* Task requirements
[A] From the pine siskin text, copy the passage that begins at "Pine siskins can" and stops after "their male mate.".
[B] The pine siskin text has a sentence that begins "They glean the seeds of." List every plant named in that sentence.

These birds forage in trees, shrubs and weeds. They mainly eat seeds, plant parts and some insects. In winter, they often feed in mixed flocks including American goldfinches and redpolls. Small seeds, especially thistle, red alder, birch, and spruce seeds, make up the majority of the pine siskin's diet. In a part of their esophagus called the crop, the species can store up to 10% of their body weight in seeds overnight, providing extra food on cold days. They will alternately eat the young buds of willows, elms and maples, and the soft stems and leaves of weeds and even young garden vegetables. They glean the seeds of grass, dandelions, chickweed, sunflowers and ragweed. Bird feeders often attract pine siskins, where they may eat fragments of heavy-shelled seeds, such as black oil sunflowers, left behind by heavier-billed bird species. In summer, they will eat insects, especially aphids, as well as a few spiders and grubs, which they then feed to the young as a protein-rich food that contributes to their growth. By winter, even first-year siskins predominantly eat seeds.

Pine siskins can survive in very cold temperatures. The Metabolic rates of this species are typically 40% higher than those of a "normal" songbird of their size. When temperatures plunge as low as -70 C, they can accelerate that rate up to five times normal for several hours. They also put on half again as much winter fat as their common redpoll and American goldfinch relatives. They can also protect their young from cold. Nests are often heavily insulated with thick plant materials and females may never cease incubating their eggs and hatchlings, while being fed by their male mate.

==Conservation status==
Despite being a species of low concern, the pine siskin has suffered a significant annual decline in population since 1966. Due to the irruptive nature of this species, population counts vary widely from year to year, making trends difficult to interpret. Parasitism by brown-headed cowbirds can have a significant impact on pine siskin productivity, and forest fragmentation has increased their contact with cowbirds. Maintaining large tracts of coniferous forest will help keep this bird common. Pine Siskins may also be uniquely susceptible to Salmonella among finches.

* Extracted entries
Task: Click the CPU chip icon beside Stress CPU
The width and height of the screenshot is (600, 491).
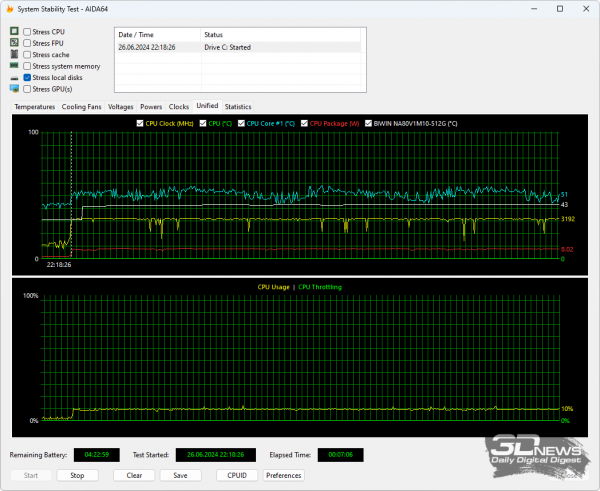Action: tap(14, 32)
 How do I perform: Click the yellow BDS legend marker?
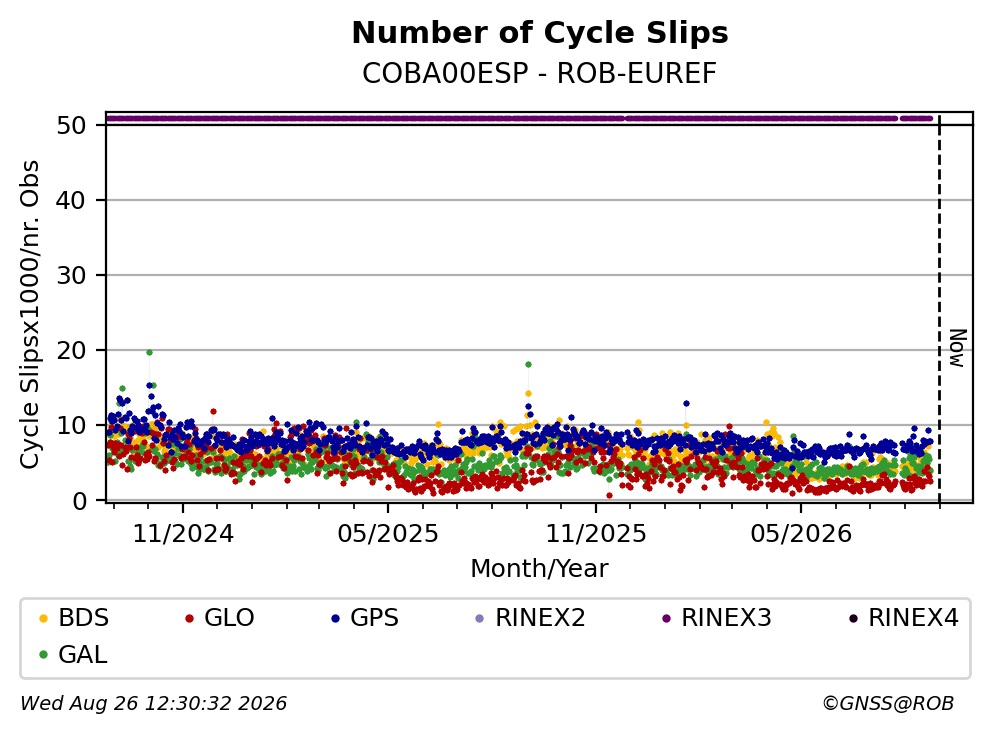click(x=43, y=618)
==
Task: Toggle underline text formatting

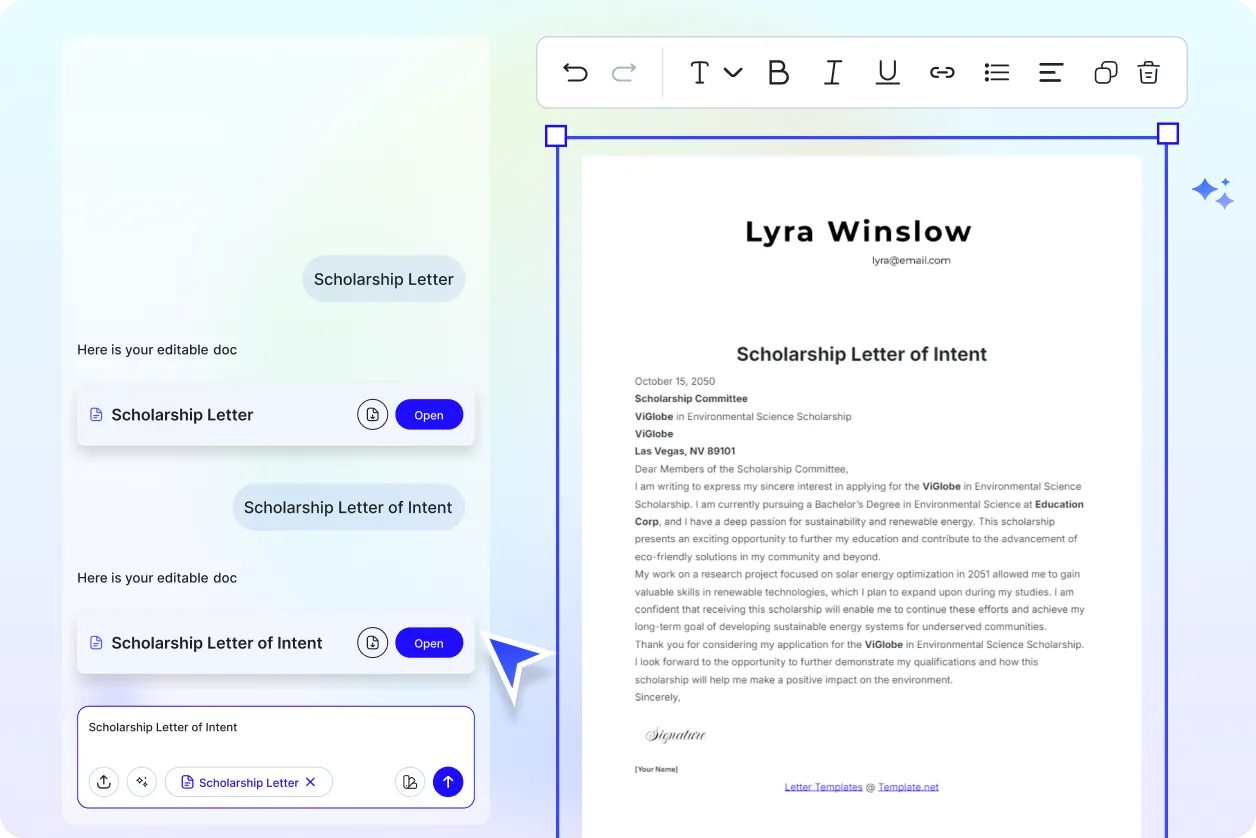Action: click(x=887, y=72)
--
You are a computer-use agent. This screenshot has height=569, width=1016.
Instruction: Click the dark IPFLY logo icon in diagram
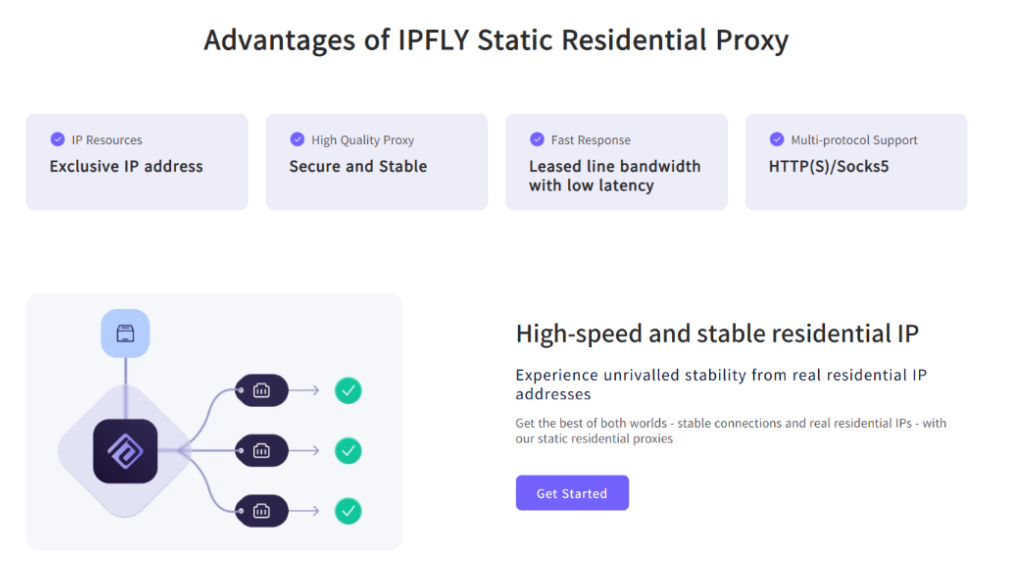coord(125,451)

* Task answers
[A]
Pine siskins can survive in very cold temperatures. The Metabolic rates of this species are typically 40% higher than those of a "normal" songbird of their size. When temperatures plunge as low as -70 C, they can accelerate that rate up to five times normal for several hours. They also put on half again as much winter fat as their common redpoll and American goldfinch relatives. They can also protect their young from cold. Nests are often heavily insulated with thick plant materials and females may never cease incubating their eggs and hatchlings, while being fed by their male mate.

[B] grass, dandelions, chickweed, sunflowers, ragweed